The reversion to old-style “hit the rich” Labour politics isn’t quite what it seems.  Not only has Brown achieved his goal of taking more than 50% of the earnings of high earners, he’s also taken steps to ensure that anyone in the private sector is prevented from building up the level of pension enjoyed by Brown and his cronies in the public sector.

Brown will never be elected Prime Minister, but that won’t stop him drawing a pension of well in excess of £120K p.a. for the rest of his natural.  His cabinet colleagues won’t do quite as well, but fear not, they will be comfortably looked after on pensions of well over £50K p.a. minimum.

In the wider public sector, from firemen to schoolteachers, nurses to tax collectors, two-thirds final salary pensions, index-linked, are commonplace.  You’d have difficulty finding any middle-ranking personnel who at the end of a public sector career won’t be getting at least £25K p.a. index-linked as a pension – typically from age 60.  All paid for by taxpayers of the future.

But the private sector, that’s another story.  Many people in the private sector, particularly among the professional classes, are responsible for funding their own pensions from money-purchase schemes.  If you want £25K p.a. in the private sector, from age 60, with annuity rates the way they are you’d need well over £600K in your fund.  If you hope to compete with a cabinet minister, you’re looking at over £1.2m.  How do you accumulate such sums? 

You put aside income.  In the professions, if you’re successful, you might get to £150K p.a. plus, but you’re unlikely to do so until your 40’s at the earliest.  In all probability, you’ll have no more than 10 really good income years in which to build your pension pot – fewer if you plan to retire at 60.  And that only works if your pension fund doesn’t lose value, which of course they all have, between 30% and 40% in the past two years.

But now Brown has decided that high earners shouldn’t be entitled to the tax reliefs they’ve benefitted from previously.  So for many, the cost of building a fund has just increased by 25%. 

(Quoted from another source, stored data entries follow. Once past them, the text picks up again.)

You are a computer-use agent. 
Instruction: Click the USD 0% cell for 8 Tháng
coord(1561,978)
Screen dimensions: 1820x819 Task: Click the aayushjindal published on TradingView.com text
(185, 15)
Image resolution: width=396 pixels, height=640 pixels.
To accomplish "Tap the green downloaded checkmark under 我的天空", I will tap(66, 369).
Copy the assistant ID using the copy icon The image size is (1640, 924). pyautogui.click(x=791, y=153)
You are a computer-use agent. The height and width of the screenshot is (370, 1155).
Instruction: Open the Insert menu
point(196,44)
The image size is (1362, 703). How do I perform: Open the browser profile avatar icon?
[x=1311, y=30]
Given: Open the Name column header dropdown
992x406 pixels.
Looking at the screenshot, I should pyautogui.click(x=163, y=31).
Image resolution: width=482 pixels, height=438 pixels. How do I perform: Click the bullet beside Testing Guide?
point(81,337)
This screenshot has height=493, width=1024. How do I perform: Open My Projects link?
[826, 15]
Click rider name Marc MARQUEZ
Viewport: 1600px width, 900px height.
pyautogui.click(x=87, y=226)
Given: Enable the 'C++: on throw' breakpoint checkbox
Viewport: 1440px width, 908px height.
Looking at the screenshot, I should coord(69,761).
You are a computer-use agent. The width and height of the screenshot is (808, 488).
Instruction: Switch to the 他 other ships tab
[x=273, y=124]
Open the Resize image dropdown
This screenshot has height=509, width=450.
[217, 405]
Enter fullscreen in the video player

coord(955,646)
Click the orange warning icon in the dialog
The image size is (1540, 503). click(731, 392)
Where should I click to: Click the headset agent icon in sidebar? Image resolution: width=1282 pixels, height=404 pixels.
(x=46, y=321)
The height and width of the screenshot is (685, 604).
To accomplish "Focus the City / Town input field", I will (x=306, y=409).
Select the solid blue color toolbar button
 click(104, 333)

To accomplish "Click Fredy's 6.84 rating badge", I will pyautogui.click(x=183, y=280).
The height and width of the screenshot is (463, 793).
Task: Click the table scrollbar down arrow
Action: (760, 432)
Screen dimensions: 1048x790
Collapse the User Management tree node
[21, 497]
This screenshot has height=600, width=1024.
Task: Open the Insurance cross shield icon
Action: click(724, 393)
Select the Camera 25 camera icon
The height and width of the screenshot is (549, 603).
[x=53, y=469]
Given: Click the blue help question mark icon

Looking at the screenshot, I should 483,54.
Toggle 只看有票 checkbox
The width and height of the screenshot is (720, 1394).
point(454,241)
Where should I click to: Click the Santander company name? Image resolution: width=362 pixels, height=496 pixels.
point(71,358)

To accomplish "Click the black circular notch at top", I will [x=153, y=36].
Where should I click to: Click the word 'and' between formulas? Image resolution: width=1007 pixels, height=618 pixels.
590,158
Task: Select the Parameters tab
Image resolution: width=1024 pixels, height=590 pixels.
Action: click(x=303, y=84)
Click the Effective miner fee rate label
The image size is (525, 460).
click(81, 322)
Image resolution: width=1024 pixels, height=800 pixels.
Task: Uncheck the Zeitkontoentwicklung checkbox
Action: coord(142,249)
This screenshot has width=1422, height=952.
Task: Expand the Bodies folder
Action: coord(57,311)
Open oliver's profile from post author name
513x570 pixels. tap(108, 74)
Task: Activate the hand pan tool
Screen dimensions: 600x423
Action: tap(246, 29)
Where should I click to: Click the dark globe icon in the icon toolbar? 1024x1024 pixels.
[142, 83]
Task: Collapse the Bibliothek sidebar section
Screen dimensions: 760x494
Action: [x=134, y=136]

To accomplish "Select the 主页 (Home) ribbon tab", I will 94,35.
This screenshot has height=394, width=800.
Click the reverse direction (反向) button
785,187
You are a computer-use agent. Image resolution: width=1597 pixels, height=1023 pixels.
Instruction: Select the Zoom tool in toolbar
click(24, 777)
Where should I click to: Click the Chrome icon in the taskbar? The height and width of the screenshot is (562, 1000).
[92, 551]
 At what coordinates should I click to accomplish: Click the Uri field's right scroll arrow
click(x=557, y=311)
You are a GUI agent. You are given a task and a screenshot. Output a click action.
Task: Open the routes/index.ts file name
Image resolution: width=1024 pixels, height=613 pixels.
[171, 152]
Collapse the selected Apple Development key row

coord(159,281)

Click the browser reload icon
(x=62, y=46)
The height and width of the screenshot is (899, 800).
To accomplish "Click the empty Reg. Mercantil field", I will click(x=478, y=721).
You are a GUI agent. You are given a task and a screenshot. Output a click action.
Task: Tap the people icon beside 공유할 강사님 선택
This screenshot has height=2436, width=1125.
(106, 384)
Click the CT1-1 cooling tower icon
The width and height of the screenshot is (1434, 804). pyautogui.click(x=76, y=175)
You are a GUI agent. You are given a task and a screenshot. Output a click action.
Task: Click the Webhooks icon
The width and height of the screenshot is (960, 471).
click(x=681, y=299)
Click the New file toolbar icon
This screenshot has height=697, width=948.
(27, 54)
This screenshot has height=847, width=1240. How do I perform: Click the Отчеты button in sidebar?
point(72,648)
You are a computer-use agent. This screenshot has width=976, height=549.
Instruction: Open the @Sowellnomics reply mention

It’s said this only applies from next year – that’s not true. It applies from 22 April 2009, and if you’re a high earner, hoping to make a final fully tax deductible pension contribution this year, beware the small print.  You can only match your “regular” pension contributions or £20K if less.  The sting in the tail is that “regular” in Treasury-speak doesn’t mean “regular” in common parlance.  Single Premium contributions, according to Treasury mandarins, aren’t regular.  No, as far as they’re concerned, if you’re making fewer than 4 contributions per annum to a pension fund, you’re not making regular pension contributions at all.  Regularly making Single Premium payments, even of the same size year on year, doesn’t qualify you for making a similar tax-deductible Single Premium payment this year.  Shame Brown’s Boys didn’t tell us all about 10 years’ back.

Brown has form when it comes to pensions, so we shouldn’t be too surprised at his deliberate targeting of people in the private sector.  But he and his colleagues ought to wake up to the reality of the divided society he’s creating – the “haves” in the public sector whose gold-plated index-linked final salary pensions are paid by the “have nots” in the private sector.  You don’t often see the grey-hairs rioting, but this will be the final straw for many.